[Stored data entries]
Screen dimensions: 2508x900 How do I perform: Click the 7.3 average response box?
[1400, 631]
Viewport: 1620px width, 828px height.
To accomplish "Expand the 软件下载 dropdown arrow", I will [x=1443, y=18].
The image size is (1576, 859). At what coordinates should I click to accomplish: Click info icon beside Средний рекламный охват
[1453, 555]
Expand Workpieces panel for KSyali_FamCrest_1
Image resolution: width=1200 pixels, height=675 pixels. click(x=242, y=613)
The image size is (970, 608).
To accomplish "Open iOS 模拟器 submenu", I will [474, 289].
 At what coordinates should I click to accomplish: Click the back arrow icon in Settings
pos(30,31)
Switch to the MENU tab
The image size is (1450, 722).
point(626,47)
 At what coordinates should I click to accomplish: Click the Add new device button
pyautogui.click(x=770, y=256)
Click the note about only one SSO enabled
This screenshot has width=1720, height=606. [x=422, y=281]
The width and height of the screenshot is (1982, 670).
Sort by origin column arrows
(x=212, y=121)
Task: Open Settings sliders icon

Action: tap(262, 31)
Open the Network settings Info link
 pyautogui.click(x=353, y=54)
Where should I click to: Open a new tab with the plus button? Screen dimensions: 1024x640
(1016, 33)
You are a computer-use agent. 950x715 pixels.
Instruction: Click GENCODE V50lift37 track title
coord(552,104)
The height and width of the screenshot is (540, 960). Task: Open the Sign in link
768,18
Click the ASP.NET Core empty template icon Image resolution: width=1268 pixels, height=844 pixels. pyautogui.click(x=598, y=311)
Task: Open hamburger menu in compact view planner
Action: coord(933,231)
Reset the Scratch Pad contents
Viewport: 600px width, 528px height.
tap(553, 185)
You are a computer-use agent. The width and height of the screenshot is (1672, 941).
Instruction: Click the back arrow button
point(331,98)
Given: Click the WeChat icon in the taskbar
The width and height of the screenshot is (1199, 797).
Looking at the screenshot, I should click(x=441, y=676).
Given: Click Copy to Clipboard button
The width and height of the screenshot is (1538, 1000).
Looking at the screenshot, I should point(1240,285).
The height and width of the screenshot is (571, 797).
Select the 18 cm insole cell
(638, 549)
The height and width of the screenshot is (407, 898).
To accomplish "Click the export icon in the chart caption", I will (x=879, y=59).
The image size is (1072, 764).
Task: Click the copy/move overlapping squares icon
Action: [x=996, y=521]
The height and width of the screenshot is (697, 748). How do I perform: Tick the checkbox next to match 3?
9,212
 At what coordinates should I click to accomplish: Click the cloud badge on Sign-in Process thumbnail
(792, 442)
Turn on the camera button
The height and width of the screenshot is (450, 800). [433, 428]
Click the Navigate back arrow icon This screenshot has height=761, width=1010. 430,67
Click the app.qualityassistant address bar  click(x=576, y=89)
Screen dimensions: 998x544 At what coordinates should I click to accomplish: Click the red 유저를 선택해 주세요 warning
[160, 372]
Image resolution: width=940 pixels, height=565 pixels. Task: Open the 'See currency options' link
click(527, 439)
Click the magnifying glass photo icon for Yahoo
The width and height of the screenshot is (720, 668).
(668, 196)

▶ _WHAT YOU SHOULD DO_:
The lines above that hold the string "agent" are to be located and copied.

▶ _EXERCISE OUTPUT_:
You are a computer-use agent. 950x715 pixels.
You are a computer-use agent. The width and height of the screenshot is (1672, 941).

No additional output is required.